Study material -
═══

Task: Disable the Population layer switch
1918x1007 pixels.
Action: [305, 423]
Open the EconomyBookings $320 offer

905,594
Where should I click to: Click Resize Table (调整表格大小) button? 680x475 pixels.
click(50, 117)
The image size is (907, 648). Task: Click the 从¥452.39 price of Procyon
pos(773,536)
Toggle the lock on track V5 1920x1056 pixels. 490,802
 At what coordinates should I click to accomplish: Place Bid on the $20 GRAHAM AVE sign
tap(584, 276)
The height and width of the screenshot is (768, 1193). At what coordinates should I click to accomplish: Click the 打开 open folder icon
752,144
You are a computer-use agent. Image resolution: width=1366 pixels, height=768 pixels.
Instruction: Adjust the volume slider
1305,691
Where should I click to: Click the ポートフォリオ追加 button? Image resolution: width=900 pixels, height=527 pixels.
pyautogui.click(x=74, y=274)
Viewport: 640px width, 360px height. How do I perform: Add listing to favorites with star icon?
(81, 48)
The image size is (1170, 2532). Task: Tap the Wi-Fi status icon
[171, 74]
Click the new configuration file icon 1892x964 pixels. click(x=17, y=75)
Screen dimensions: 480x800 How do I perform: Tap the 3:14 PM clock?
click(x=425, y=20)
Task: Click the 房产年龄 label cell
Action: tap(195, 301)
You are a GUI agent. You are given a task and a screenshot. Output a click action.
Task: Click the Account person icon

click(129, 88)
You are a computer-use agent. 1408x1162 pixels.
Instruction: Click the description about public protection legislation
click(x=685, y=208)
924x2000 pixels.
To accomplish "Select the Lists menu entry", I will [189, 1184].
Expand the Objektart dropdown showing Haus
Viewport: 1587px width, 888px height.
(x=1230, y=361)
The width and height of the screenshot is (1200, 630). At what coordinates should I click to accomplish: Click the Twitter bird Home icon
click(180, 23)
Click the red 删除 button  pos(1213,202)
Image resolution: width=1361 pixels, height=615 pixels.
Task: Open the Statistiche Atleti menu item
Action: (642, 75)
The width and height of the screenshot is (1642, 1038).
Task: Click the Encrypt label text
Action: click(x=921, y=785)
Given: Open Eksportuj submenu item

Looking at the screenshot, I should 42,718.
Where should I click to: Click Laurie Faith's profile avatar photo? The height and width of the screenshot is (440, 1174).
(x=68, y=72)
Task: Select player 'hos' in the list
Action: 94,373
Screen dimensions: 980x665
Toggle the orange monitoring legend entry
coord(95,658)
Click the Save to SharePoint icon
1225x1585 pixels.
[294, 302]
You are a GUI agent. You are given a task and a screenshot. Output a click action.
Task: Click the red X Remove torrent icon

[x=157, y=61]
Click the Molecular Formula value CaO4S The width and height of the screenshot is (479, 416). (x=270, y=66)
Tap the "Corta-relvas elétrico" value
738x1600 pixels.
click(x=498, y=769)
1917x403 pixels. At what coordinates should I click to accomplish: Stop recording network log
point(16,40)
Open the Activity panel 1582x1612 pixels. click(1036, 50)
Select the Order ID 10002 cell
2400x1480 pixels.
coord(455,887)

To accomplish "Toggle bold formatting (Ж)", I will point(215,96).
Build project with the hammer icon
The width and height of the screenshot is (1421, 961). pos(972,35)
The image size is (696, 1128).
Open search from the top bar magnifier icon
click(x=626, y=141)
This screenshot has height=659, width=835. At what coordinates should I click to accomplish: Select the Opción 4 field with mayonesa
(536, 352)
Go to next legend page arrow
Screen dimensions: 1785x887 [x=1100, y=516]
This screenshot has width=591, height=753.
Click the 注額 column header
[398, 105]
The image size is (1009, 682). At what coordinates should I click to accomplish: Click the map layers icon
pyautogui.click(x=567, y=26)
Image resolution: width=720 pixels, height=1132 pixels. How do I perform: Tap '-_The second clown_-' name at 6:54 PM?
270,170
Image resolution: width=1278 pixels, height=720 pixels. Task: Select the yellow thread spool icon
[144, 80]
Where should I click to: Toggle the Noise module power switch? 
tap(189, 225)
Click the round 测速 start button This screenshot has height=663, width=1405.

═══

Answer with one number only, the count of lines in the listing that hold the word "computer".

The answer -
2